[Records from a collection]
===

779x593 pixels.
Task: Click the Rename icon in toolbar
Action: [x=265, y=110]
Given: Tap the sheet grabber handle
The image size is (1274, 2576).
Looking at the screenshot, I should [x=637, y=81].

===

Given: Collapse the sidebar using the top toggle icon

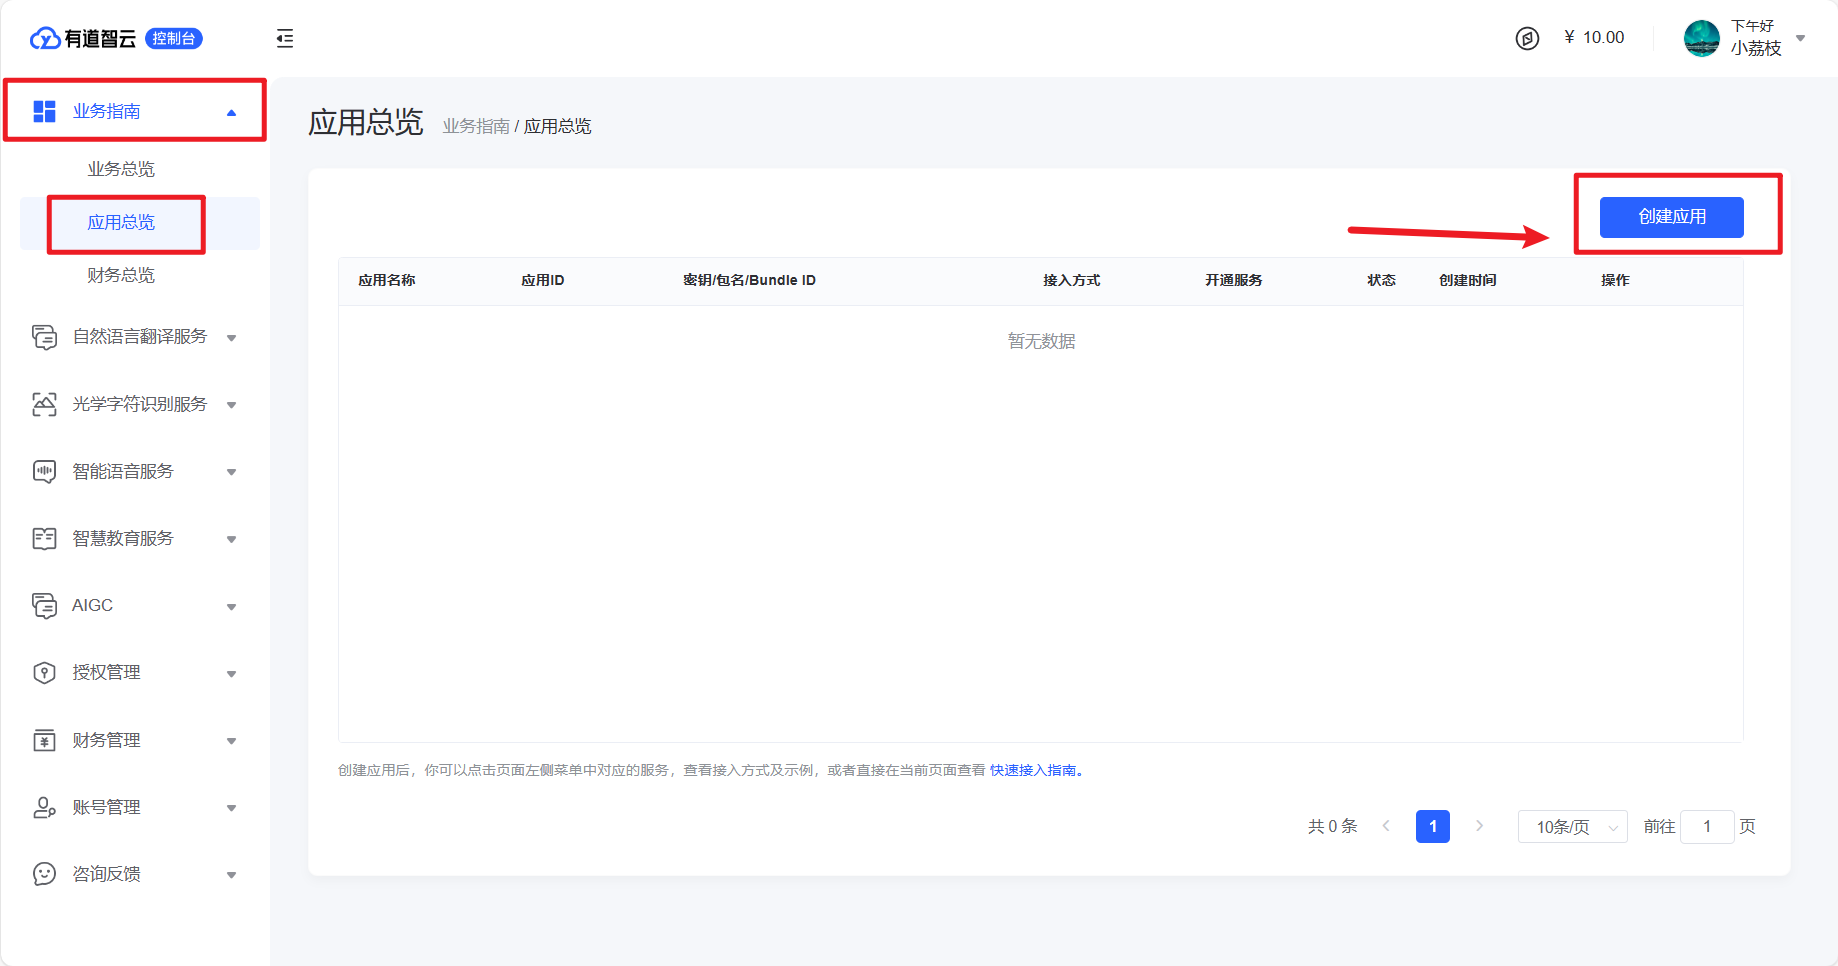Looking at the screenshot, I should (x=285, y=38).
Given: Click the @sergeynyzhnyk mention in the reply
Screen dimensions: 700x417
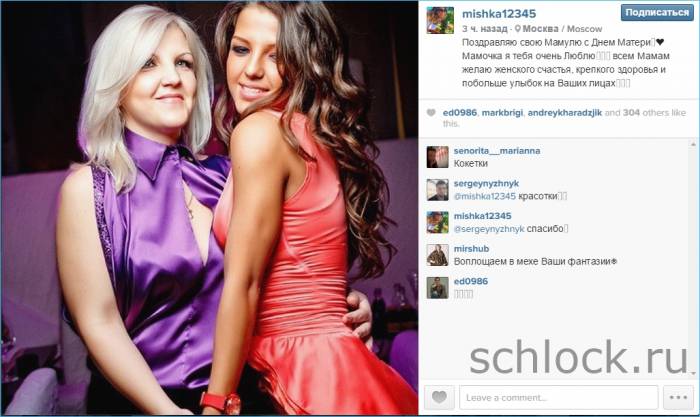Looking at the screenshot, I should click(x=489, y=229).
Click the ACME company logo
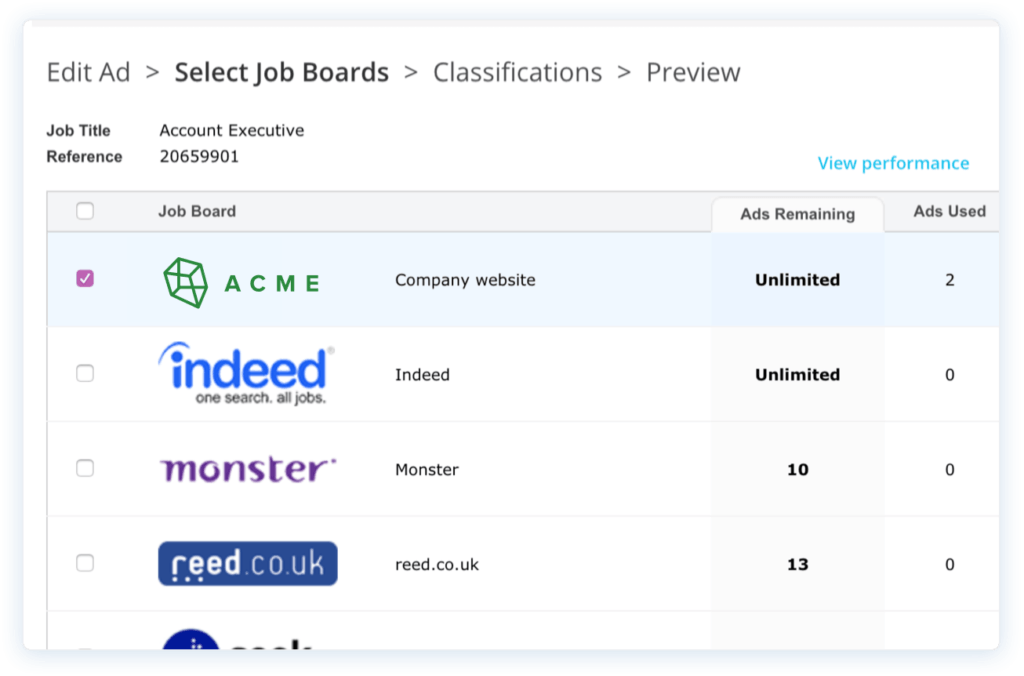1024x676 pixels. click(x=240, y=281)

===

-- Aim of the task --
Swap "logo" for "emblem" in the lines between the one holding "Given: Click the" and the one holding "1024x676 pixels. click(x=240, y=281)", inclusive, and change nothing else. Return only those lines, without the pictures.

-- Written response --
Given: Click the @sergeynyzhnyk mention in the reply
Screen dimensions: 700x417
Looking at the screenshot, I should click(x=489, y=229).
Click the ACME company emblem
1024x676 pixels. click(x=240, y=281)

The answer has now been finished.